• _Written problem_
Reproduce the material beginning with the line that contains "Screen dimensions: 268x137" and continuing through the line that contains "Action: pos(439,68)".

Start of Records shown

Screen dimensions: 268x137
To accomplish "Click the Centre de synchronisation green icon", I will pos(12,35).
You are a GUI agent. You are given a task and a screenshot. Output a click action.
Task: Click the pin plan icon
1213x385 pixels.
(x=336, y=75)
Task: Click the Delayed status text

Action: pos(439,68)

End of Records shown
Start of Records shown

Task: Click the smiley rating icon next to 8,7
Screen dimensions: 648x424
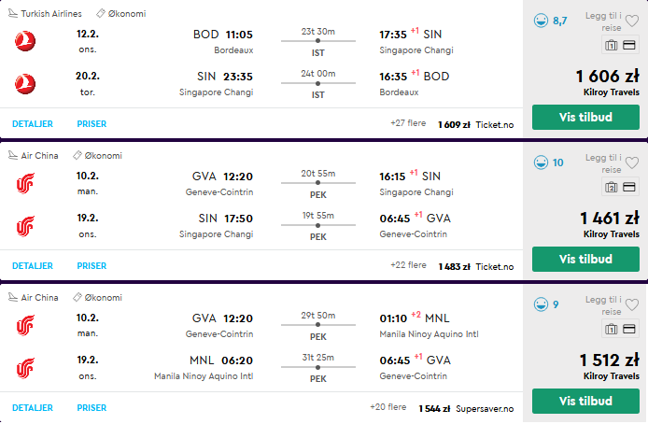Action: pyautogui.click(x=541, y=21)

End of Records shown
Start of Records shown

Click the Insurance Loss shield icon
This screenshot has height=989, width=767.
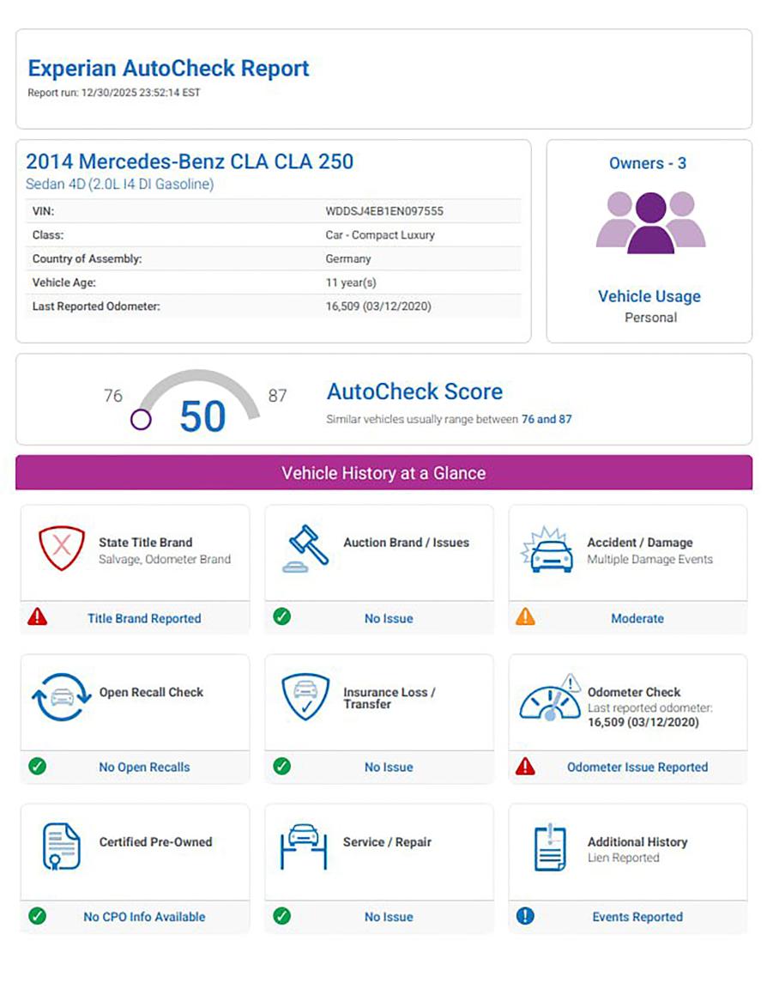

End of Records shown

• _Result of the exercise_
Screen dimensions: 268x137
To accomplish "Click the Centre de synchronisation green icon", I will pos(12,35).
You are a GUI agent. You are given a task and a screenshot. Output a click action.
Task: Click the pin plan icon
1213x385 pixels.
(x=336, y=75)
Task: Click the Delayed status text

Action: pos(439,68)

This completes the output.